* WORK TO BE COMPLETED *
Exact reproduction is required for all entries.

─── DATA SHOWN

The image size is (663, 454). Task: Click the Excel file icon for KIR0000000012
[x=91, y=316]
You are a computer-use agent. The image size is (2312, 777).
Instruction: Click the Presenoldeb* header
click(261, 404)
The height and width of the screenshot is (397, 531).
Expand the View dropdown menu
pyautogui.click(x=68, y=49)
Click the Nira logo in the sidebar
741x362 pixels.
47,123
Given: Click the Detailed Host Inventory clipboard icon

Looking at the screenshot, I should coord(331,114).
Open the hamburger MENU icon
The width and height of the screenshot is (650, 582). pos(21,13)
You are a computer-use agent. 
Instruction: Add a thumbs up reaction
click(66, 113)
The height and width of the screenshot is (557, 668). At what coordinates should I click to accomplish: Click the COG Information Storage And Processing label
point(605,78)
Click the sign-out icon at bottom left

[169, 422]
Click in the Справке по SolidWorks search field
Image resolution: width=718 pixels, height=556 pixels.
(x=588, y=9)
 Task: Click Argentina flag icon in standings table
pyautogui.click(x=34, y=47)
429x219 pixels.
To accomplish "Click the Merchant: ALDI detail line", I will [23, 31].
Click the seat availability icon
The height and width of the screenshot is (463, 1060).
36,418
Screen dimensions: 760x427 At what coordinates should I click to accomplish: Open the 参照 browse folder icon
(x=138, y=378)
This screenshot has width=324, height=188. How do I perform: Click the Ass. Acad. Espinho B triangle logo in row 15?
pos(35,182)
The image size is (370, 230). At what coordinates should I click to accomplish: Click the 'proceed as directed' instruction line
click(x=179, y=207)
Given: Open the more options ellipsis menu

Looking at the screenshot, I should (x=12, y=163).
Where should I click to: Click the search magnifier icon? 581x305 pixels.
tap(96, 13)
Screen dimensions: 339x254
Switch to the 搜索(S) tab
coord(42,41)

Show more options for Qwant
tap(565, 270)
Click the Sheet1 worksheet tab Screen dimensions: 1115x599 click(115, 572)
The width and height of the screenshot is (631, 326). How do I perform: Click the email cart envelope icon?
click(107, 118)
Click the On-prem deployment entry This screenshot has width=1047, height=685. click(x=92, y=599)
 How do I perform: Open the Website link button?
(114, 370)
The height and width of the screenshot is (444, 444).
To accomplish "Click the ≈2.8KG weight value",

──────

* RESPONSE TO THE TASK *
The image size is (663, 454). Task: Click the Excel file icon for KIR0000000012
[x=91, y=316]
You are a computer-use agent. The image size is (2312, 777).
Instruction: Click the Presenoldeb* header
click(261, 404)
The height and width of the screenshot is (397, 531).
Expand the View dropdown menu
pyautogui.click(x=68, y=49)
Click the Nira logo in the sidebar
741x362 pixels.
47,123
Given: Click the Detailed Host Inventory clipboard icon

Looking at the screenshot, I should coord(331,114).
Open the hamburger MENU icon
The width and height of the screenshot is (650, 582). pos(21,13)
You are a computer-use agent. 
Instruction: Add a thumbs up reaction
click(66, 113)
The height and width of the screenshot is (557, 668). At what coordinates should I click to accomplish: Click the COG Information Storage And Processing label
point(605,78)
Click the sign-out icon at bottom left

[169, 422]
Click in the Справке по SolidWorks search field
Image resolution: width=718 pixels, height=556 pixels.
(x=588, y=9)
 Task: Click Argentina flag icon in standings table
pyautogui.click(x=34, y=47)
429x219 pixels.
To accomplish "Click the Merchant: ALDI detail line", I will [23, 31].
Click the seat availability icon
The height and width of the screenshot is (463, 1060).
36,418
Screen dimensions: 760x427 At what coordinates should I click to accomplish: Open the 参照 browse folder icon
(x=138, y=378)
This screenshot has width=324, height=188. How do I perform: Click the Ass. Acad. Espinho B triangle logo in row 15?
pos(35,182)
The image size is (370, 230). At what coordinates should I click to accomplish: Click the 'proceed as directed' instruction line
click(x=179, y=207)
Given: Open the more options ellipsis menu

Looking at the screenshot, I should (x=12, y=163).
Where should I click to: Click the search magnifier icon? 581x305 pixels.
tap(96, 13)
Screen dimensions: 339x254
Switch to the 搜索(S) tab
coord(42,41)

Show more options for Qwant
tap(565, 270)
Click the Sheet1 worksheet tab Screen dimensions: 1115x599 click(115, 572)
The width and height of the screenshot is (631, 326). How do I perform: Click the email cart envelope icon?
click(107, 118)
Click the On-prem deployment entry This screenshot has width=1047, height=685. click(x=92, y=599)
 How do I perform: Open the Website link button?
(114, 370)
The height and width of the screenshot is (444, 444).
To accomplish "Click the ≈2.8KG weight value",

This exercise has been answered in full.